Causal Climate Emulation with Bayesian Filtering
Sebastian Hickman, Ilija Trajkovic, Julia Kaltenborn, Francis Pelletier, Alex Archibald, Yaniv Gurwicz, Peer Nowack, David Rolnick, Julien Boussard
TL;DR
This work introduces PICABU, a physics-informed causal emulator for climate dynamics that learns a latent causal graph over region-like climate modes and a latent-to-observation mapping under a single-parent decoding constraint. It combines causal representation learning with an augmented ELBO objective and spectral/invariant losses, and employs a Bayesian filter for stable long-term autoregressive rollouts, enabling uncertainty-aware projections and counterfactual analysis.

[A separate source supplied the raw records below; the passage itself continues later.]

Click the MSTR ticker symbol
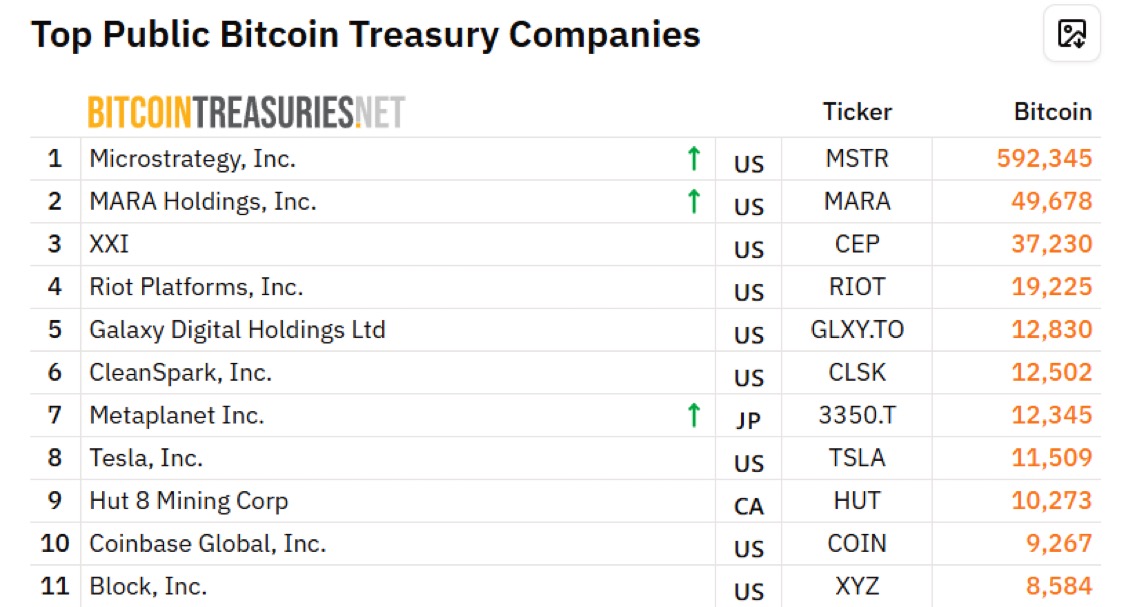The width and height of the screenshot is (1125, 607). 857,159
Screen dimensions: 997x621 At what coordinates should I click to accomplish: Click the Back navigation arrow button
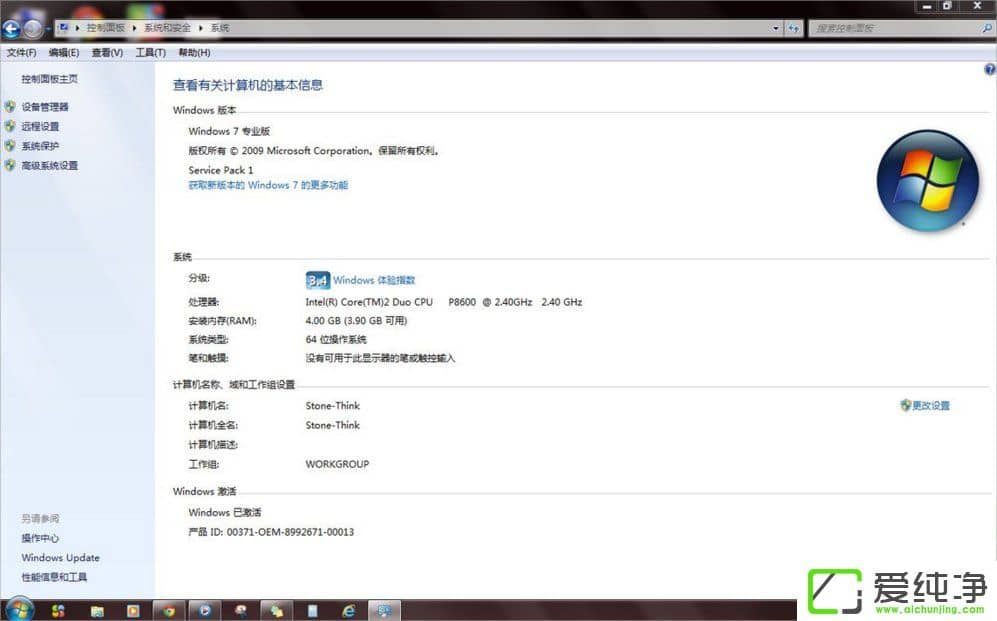coord(12,29)
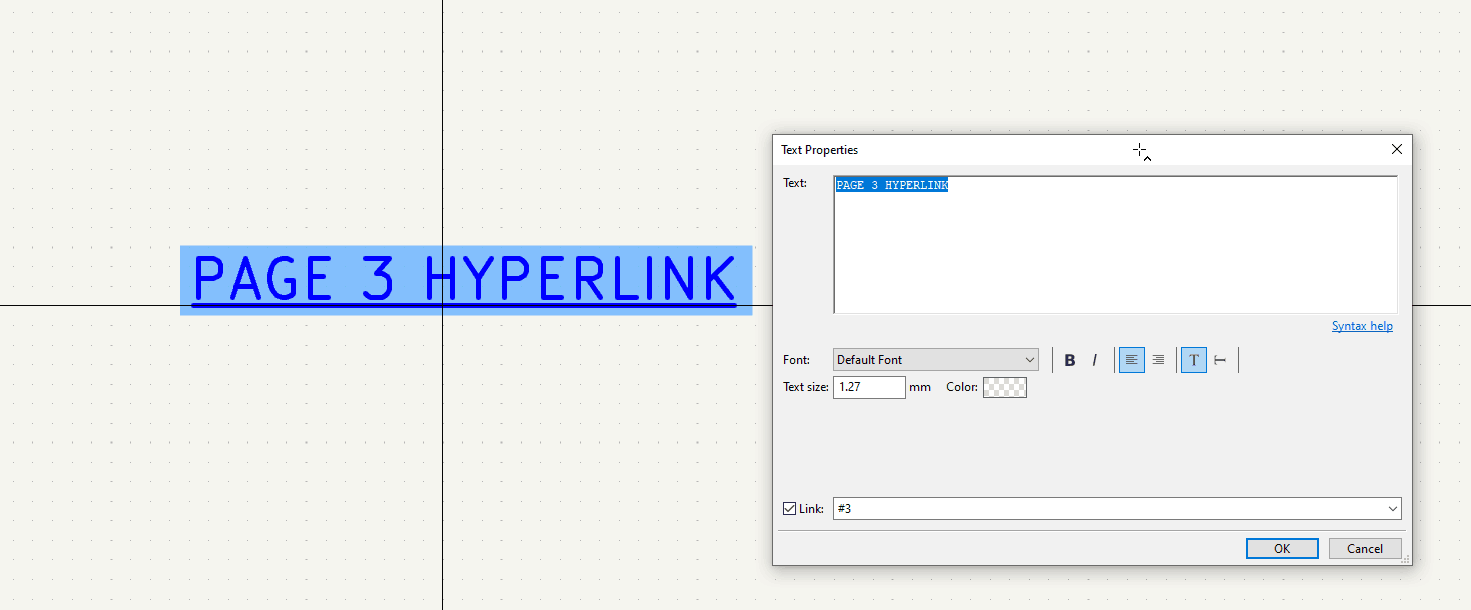Toggle bold text formatting

click(x=1070, y=360)
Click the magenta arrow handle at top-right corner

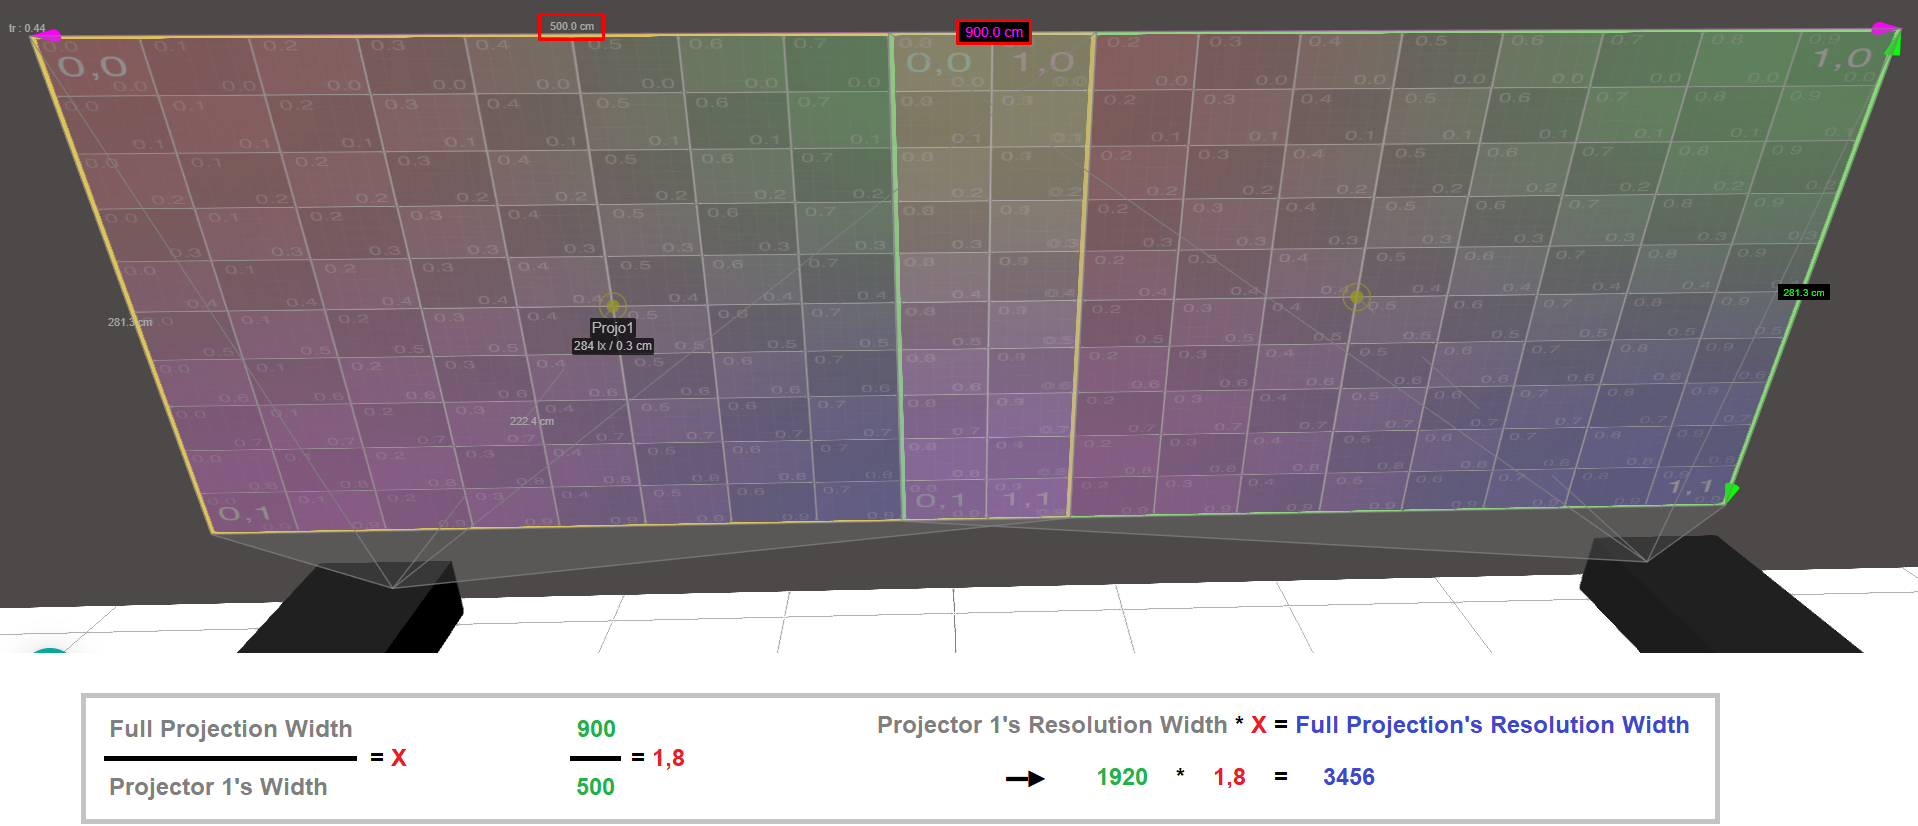[1883, 28]
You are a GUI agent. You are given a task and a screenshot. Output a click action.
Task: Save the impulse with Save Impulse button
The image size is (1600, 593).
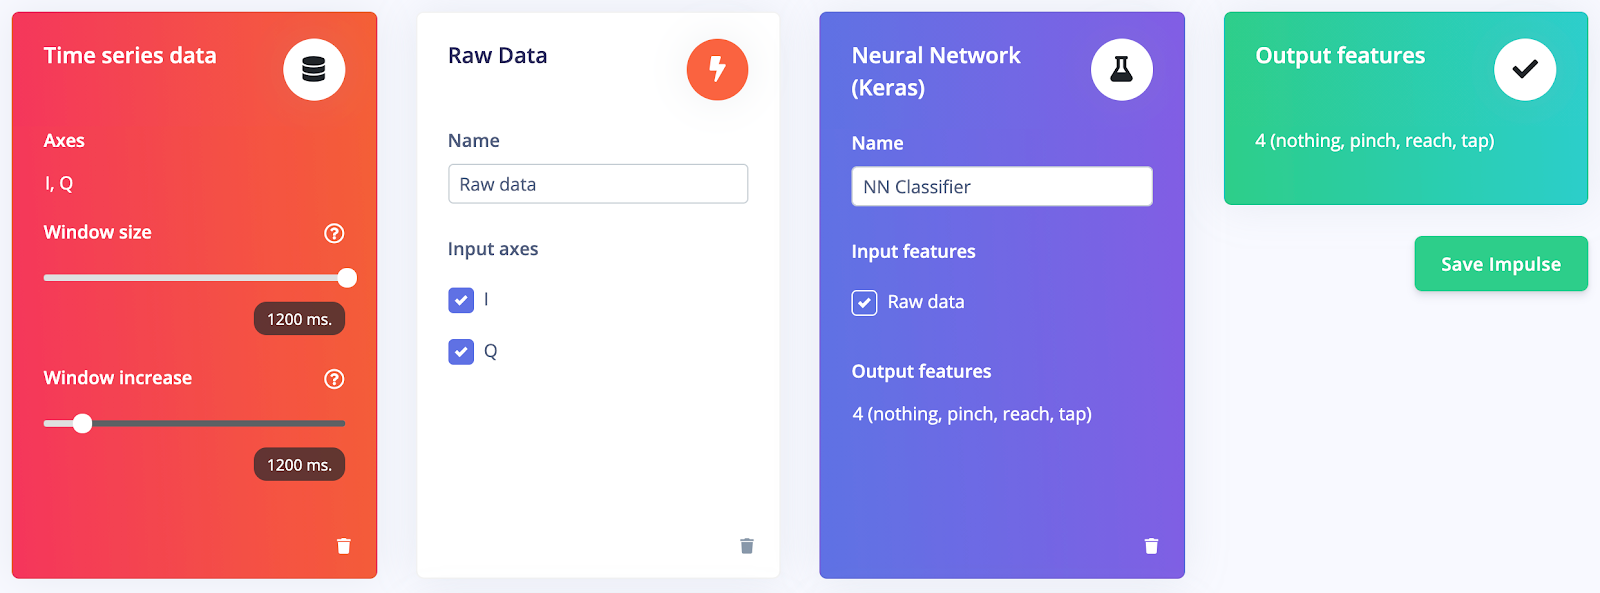point(1501,264)
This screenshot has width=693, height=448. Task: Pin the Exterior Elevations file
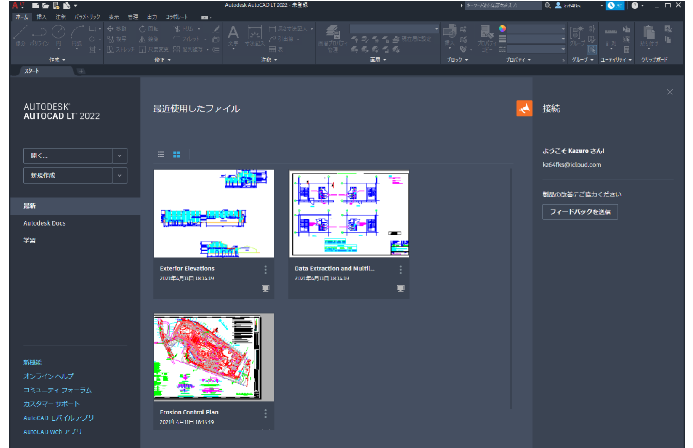tap(265, 288)
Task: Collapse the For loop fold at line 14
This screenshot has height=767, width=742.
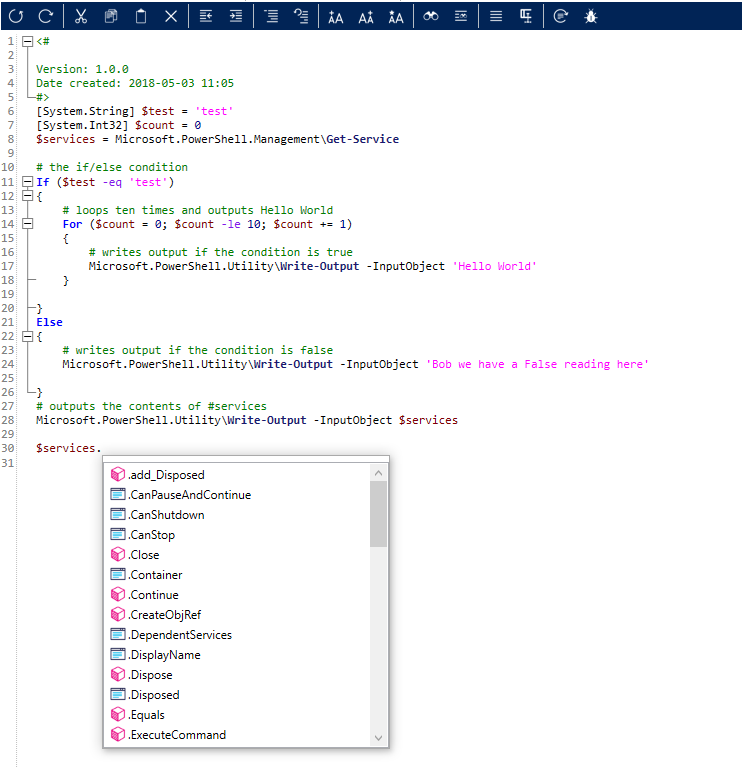Action: point(27,225)
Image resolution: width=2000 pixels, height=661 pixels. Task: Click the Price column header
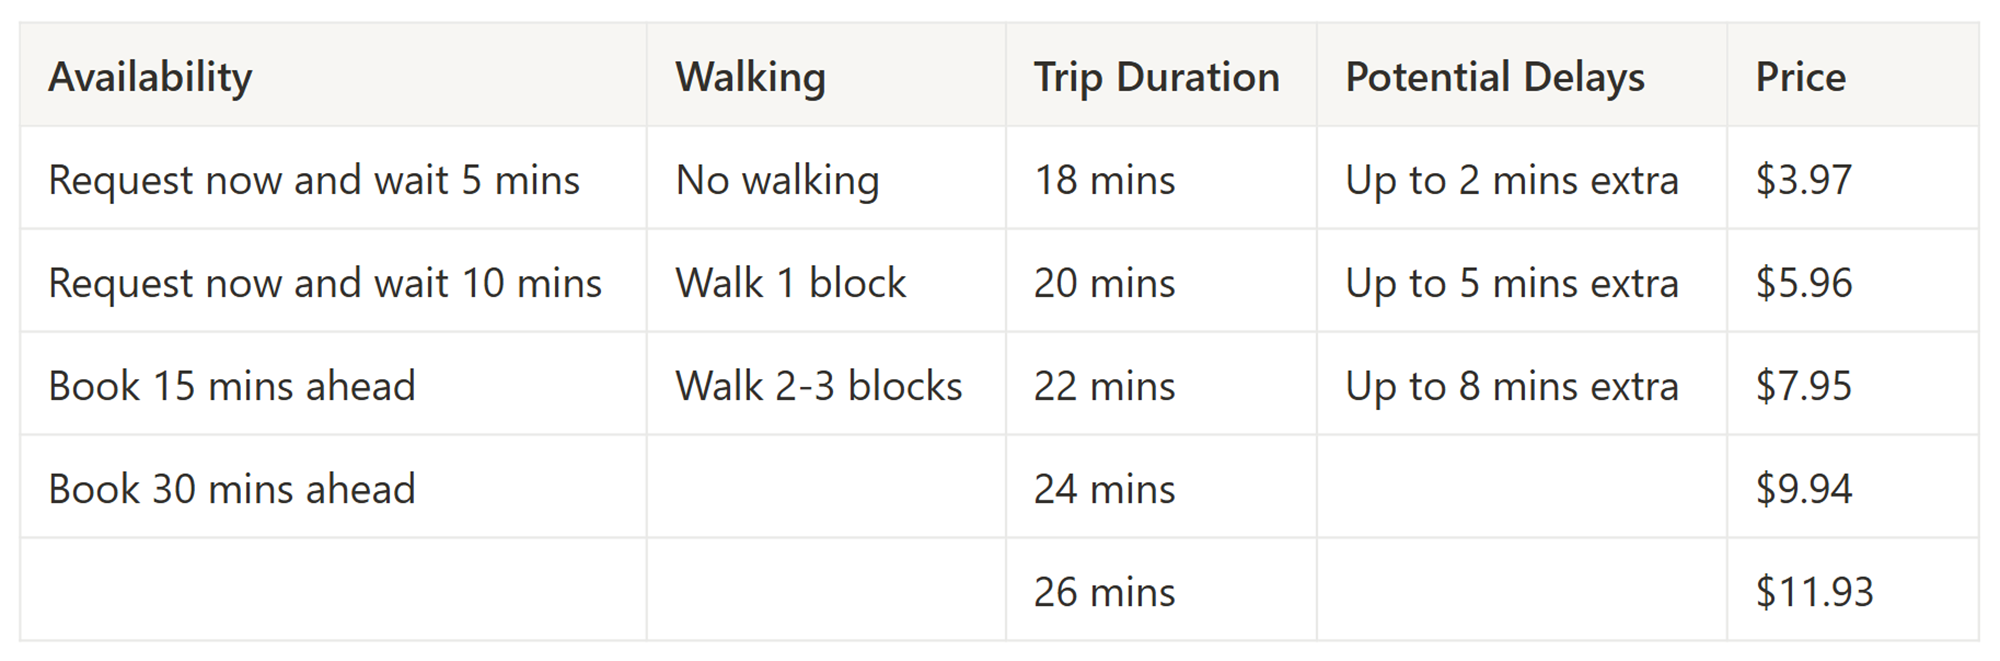(x=1800, y=77)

Evaluations on synthetic SAVAR data and real climate-model datasets (NorESM2 and CESM2-FV2) show accurate reproduction of key climate variability (e.g., ENSO, GMST) and improved generalization under distribution shifts, while ablations highlight the importance of CRPS and spectral losses for real data. The work demonstrates the capacity for causal attribution of extreme events and offers a principled pathway toward trustworthy, physically-consistent climate emulators with interpretable interventions, albeit with limitations from the single-parent assumption and high latent dimensionality.
Abstract
Traditional models of climate change use complex systems of coupled equations to simulate physical processes across the Earth system. These simulations are highly computationally expensive, limiting our predictions of climate change and analyses of its causes and effects. Machine learning has the potential to quickly emulate data from climate models, but current approaches are not able to incorporate physically-based causal relationships. Here, we develop an interpretable climate model emulator based on causal representation learning. We derive a novel approach including a Bayesian filter for stable long-term autoregressive emulation. We demonstrate that our emulator learns accurate climate dynamics, and we show the importance of each one of its components on a realistic synthetic dataset and data from two widely deployed climate models.